Great Mystery Novel #2: The Daughter of Time by Josephine Tey July 14, 2015 16:56
The Daughter of Time is a 1951 detective novel by Josephine Tey, concerning a modern police officer's investigation into the alleged crimes of King Richard III of England. It was the last book Tey published in her lifetime, shortly before her death.
Alan Grant, Scotland Yard Inspector (a character who also appears in five other novels by the same author) is feeling bored while confined to bed in hospital with a broken leg. Marta Hallard, an actress friend of his, suggests that he should amuse himself by researching a historical mystery. She brings him some pictures of historical characters, aware of Grant's interest in human faces.
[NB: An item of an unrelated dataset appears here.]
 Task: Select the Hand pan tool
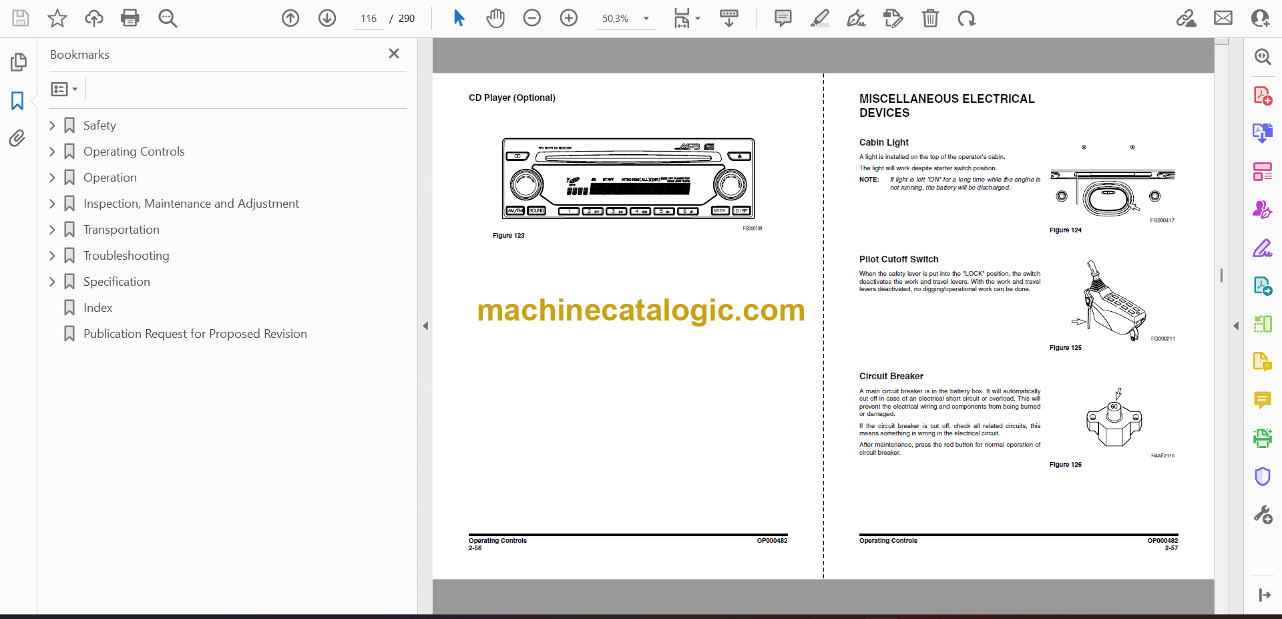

He becomes intrigued by a portrait of King Richard III. He prides himself on being able to read a person's character from his appearance, and King Richard seems to him a gentle and kind and wise man. Why is everyone so sure that he was a cruel murderer?
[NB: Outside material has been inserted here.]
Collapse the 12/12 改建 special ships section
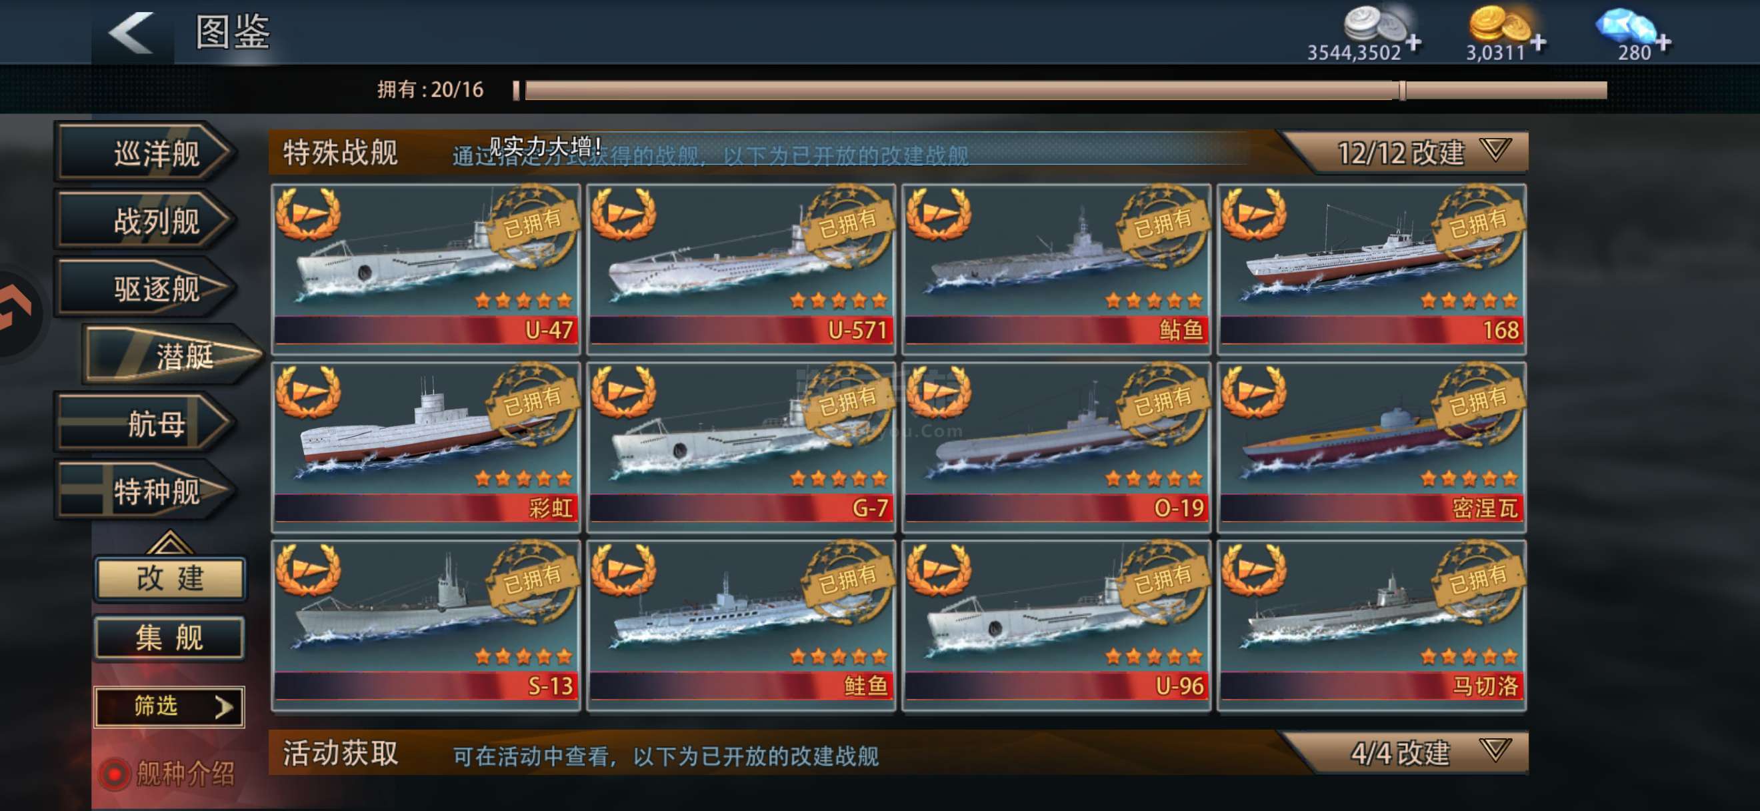The height and width of the screenshot is (811, 1760). (1496, 150)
With the help of other friends and acquaintances, Grant investigates Richard's life and the case of the Princes in the Tower, testing out his theories on the doctors and nurses who attend to him. Grant spends weeks pondering historical information and documents with the help of Brent Carradine, a likeable young American researcher working in the British Museum. Using his detective's logic, he comes to the conclusion that the claim of Richard being a murderer is a fabrication of Tudor propaganda, as is the popular image of the King as a monstrous hunchback.
Josephine Tey was a pseudonym used by Elizabeth Mackintosh (25 July 1896 – 13 February 1952) a Scottish author best known for her mystery novels. She also wrote as Gordon Daviot, under which name she wrote plays with an historical theme.